Общество эпохи Возрождения, приняв поневоле единовластного государя, вовсе не воспринимало его как природное явление, которое следует терпеливо сносить или даже любить. Его правление и службы подвергали тщательному анализу, как никогда раньше, пытаясь объяснить их различие и функции и подготовить образцовую структуру политической машины, которой суждено было двигать Европой почти три сотни лет. В полном смысле этого слова машины, потому что она управляла всеми сторонами жизни людей, собранных в сообщества, определяя, как их будут судить, как станут они зарабатывать себе на хлеб, укреплять свои душу и тело, защищаться от внутренних и внешних врагов государства.


Рис. 13. Николо Макиавелли. С портрета работы Санти ди Тито

В первые годы XVI столетия свет увидели две книги, в которых принцев вместе с их дворами буквально поместили под микроскоп. Речь идет о сочинении «Государь» Николо Макиавелли (см. рис. 13) и «Придворный» Бальдассарре Кастильоне. Они появились с интервалом в четыре года, в 1528-м и 1532 годах соответственно, но оба были написаны за много лет до этого, причем совершенно независимо друг от друга, и стали свидетельством того, что явление «государя» привлекло внимание европейцев.

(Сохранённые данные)
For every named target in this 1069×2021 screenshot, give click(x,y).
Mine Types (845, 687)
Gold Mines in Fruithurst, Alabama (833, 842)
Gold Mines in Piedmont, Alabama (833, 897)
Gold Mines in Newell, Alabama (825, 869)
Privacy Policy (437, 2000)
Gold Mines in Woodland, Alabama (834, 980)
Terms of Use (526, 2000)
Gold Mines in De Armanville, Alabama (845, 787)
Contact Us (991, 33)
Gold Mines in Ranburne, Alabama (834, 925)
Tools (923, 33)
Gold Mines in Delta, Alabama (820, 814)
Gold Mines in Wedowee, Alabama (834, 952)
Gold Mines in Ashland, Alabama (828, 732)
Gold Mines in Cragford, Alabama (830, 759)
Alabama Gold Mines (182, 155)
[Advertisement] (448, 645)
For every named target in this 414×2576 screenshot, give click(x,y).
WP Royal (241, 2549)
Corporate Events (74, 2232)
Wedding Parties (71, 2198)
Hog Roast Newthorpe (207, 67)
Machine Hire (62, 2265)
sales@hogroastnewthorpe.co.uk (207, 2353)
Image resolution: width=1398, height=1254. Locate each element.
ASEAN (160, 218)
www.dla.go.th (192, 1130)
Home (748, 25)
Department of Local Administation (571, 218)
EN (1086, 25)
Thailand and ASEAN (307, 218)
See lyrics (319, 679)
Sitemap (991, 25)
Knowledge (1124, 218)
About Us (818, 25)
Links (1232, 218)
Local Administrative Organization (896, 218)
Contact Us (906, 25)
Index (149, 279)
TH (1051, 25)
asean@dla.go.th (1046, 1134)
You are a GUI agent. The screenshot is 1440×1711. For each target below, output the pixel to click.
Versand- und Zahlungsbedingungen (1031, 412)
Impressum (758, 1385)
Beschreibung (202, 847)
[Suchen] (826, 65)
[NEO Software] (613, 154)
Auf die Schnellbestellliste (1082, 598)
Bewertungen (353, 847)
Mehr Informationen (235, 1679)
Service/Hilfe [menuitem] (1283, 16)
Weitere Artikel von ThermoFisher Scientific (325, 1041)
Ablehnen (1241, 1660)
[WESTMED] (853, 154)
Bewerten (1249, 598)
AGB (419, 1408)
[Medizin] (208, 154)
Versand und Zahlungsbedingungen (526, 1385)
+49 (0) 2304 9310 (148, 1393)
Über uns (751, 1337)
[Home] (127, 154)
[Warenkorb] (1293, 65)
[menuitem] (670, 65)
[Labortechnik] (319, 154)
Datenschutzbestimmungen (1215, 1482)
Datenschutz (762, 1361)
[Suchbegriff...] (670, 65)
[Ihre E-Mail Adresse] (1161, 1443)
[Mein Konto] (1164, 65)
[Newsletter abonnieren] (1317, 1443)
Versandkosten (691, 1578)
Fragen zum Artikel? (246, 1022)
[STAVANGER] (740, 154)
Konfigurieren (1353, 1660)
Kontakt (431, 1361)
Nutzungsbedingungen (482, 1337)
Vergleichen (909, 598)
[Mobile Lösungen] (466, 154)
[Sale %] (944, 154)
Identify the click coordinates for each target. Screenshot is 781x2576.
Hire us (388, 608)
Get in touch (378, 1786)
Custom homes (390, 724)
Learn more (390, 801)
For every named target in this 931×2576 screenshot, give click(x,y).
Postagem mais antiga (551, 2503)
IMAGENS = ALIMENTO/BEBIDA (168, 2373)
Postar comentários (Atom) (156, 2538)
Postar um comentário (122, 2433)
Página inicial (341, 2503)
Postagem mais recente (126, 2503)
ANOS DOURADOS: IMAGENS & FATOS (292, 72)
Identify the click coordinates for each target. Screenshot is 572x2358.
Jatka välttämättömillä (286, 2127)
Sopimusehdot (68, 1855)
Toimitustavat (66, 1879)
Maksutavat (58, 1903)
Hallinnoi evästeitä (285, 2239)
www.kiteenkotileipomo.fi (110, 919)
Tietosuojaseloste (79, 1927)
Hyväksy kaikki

▶ **Задания для выполнения**
A. Кто назван по имени в отрывке об обществе эпохи Возрождения? Перечислите всех.
B. Дословно перепишите часть отрывка об обществе эпохи Возрождения. Начните с места, где стоят слова «Рис. 13. Николо», и остановитесь после слов «привлекло внимание европейцев.».

▶ **Ответы к заданиям**
A.
- Николо Макиавелли
- Санти ди Тито
- Бальдассарре Кастильоне

B.
Рис. 13. Николо Макиавелли. С портрета работы Санти ди Тито

В первые годы XVI столетия свет увидели две книги, в которых принцев вместе с их дворами буквально поместили под микроскоп. Речь идет о сочинении «Государь» Николо Макиавелли (см. рис. 13) и «Придворный» Бальдассарре Кастильоне. Они появились с интервалом в четыре года, в 1528-м и 1532 годах соответственно, но оба были написаны за много лет до этого, причем совершенно независимо друг от друга, и стали свидетельством того, что явление «государя» привлекло внимание европейцев.